A changing market and regulatory landscape requires the buy side to take account of its OTC derivatives operations. DST Global Solutions’ Geoff Harries explains how addressing internal storage of OTC contracts is the starting piece in the design of a coherent derivatives operational structure.
The recently published ISDA 2010 Operational Benchmarking Survey gives us some indication of the state of the union in OTC Lifecycle processing, but what it does not provide is effective insight into the operational challenges specifically for the buy-side.
With less than 3% of the respondents being either an asset manager or a hedge fund, it is difficult to use the ISDA results to benchmark a buy-side firm against these industry metrics. What they do provide however, is a guide to the common challenges to be faced. The buy- side matures in its search for solutions to the problem of building an operational capability to support the investment strategies of the front office, specifically in alternative asset classes.
The operational maturity of the buy side is significantly less than the one of investment banks and securities firms who developed the inter-dealer market many years ago. Given the volumes in the inter-dealer market in comparison to the dealer to buy-side market, it is not surprising that the operational capabilities are far less advanced, but the same risks and operational challenges exist, albeit at a different order of magnitude.
What the ISDA survey does show us is that the volume measured by events to be processed is still increasing and therefore the operational pressure to service existing contracts as well as handle net new volume is still a significant issue. The survey indicates a continued increase in event volume year over year with average monthly event volume aggregated across all instrument classes still increasing, but at a slower rate. The 2007 growth of 30% could not be sustained, but the accumulated post-trade processing volume is still maintained.

* _Problems to solve_:
**a.** Please reproduce everything in the OTC derivatives article from "A changing market" down to "derivatives operational structure.", word for word.
**b.** Carry on writing the OTC derivatives article, starting right after its final sentence.

* _Information shown_:
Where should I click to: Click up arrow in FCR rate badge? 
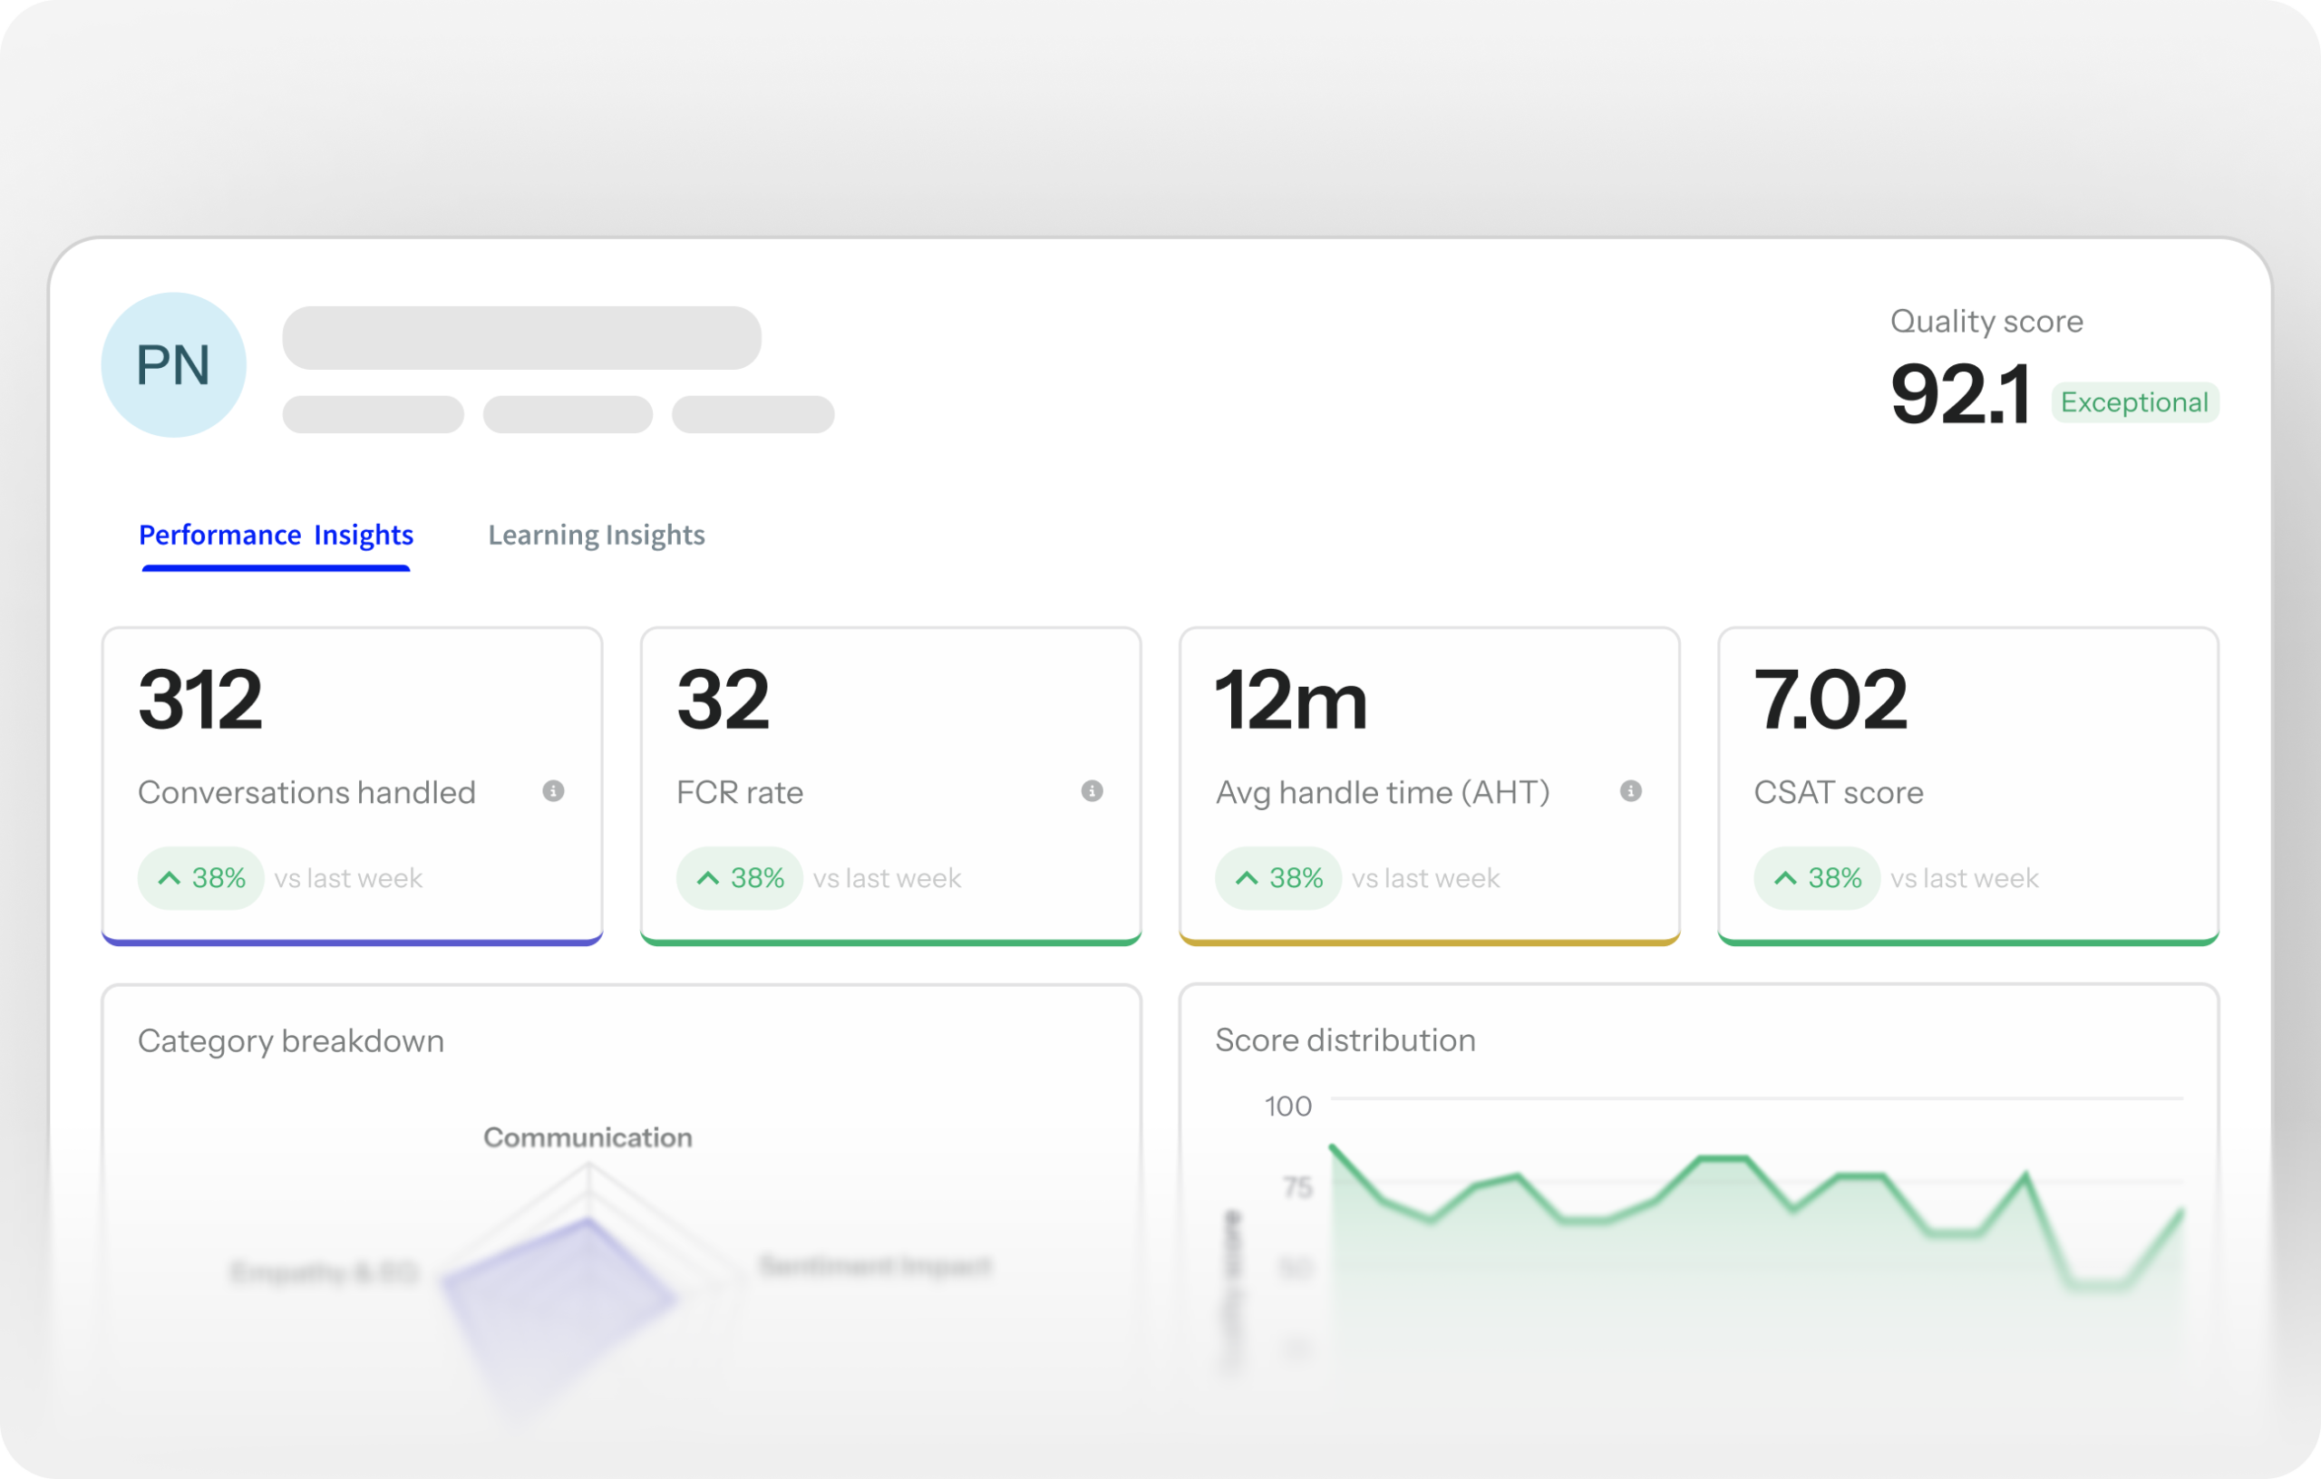(x=707, y=878)
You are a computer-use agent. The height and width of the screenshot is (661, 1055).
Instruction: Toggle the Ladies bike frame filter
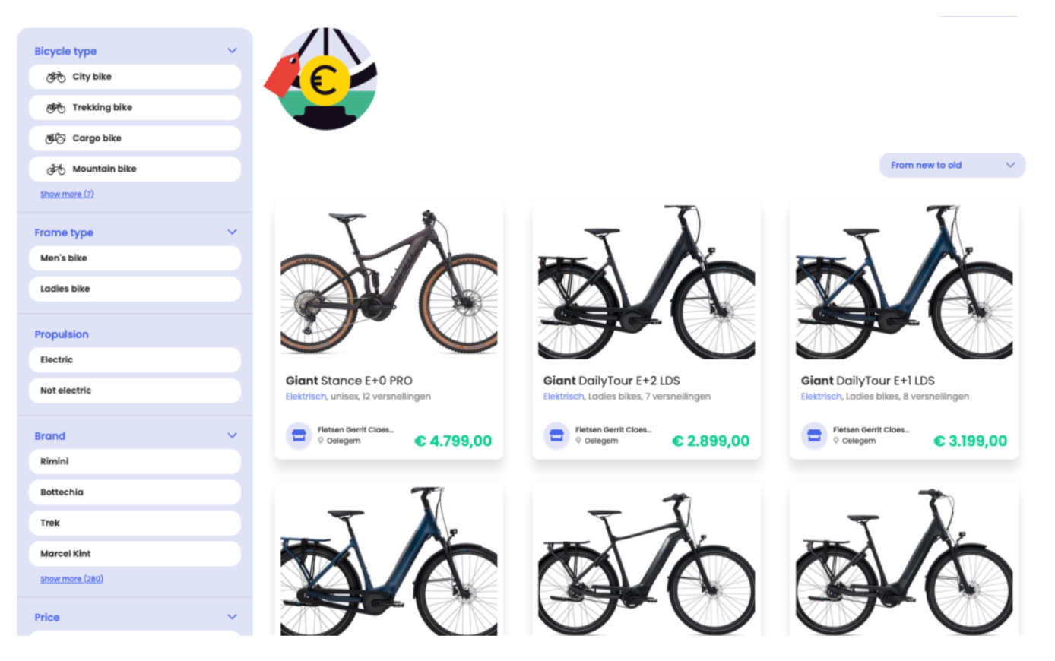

* _Per-task outputs_:
**a.**
A changing market and regulatory landscape requires the buy side to take account of its OTC derivatives operations. DST Global Solutions’ Geoff Harries explains how addressing internal storage of OTC contracts is the starting piece in the design of a coherent derivatives operational structure.

**b.**
Why the need for action now?
There are still a number of uncertainties in terms of the maturity of the post-trade processing landscape, including areas such as the independent pricing of illiquid securities and the development of new collateral management and margining capabilities. Achieving progress in all areas depends on one fundamental building block – the use of a central internal repository of validated contracts.
Action now for internal motivations, whether it is for operational efficiency, investment control or to meet internal compliance requirements, can be better controlled and thought through with use of a centralised storage mechanism for OTC contracts. Use of such a repository would allow organisations to piece together the OTC operational jigsaw in a more coherent fashion.
Another driver is changes to the regulatory environment. A pressured response to pending regulation in tight timeframes naturally results in compromises that do not deliver the required operational improvements and therefore the desired end operational capability.
With both the European Commission and the G20 having derivatives firmly in their sights on implementing changes to reduce market and counterparty risk, increase transparency, and improve market integrity and oversight, this will quickly move from the regulatory and political agenda into regulatory impacts that will require an operational response.
Dealing with new regulations we know is costly and diverts focus. So to make the responses less painful, having a solid base built in 2010 from which to make responses to regulatory reform in a 2011-2012 timetable would appear a prudent step as the focus on derivatives process is not going to go away any time soon. Making phased investments into operational capabilities is going to allow the internal operational environment to mature over time, rather than knee-jerk responses and need for capital investment in a short space of time.
Where to start?
There needs to be an acknowledgement that there has been under investment in the operational capabilities to support OTC investment strategies in both the middle and back-office and the downstream asset servicing of these instruments through post-trade event management. Under-investment at its worst, manifesting itself in dealing caps placed on the front office, due to an unacceptable level of risk exposure, both counterparty and operational, based on the capacity of the operational areas to service the investment volume. As the amount of errors, rework and claims for interest increase, the weaknesses in the operating procedures expose themselves as costs associated to rework and making good on client instructions that have not been executed correctly.
Whilst there are industry initiatives afoot to reduce operation risk by promoting standardisation of legal terms of derivatives and focus on reducing counterparty risk by mandating central counterparty (CCP) clearing for standard derivatives contracts, there are internal operational changes that need to take place to enable firms to operate in the new environment.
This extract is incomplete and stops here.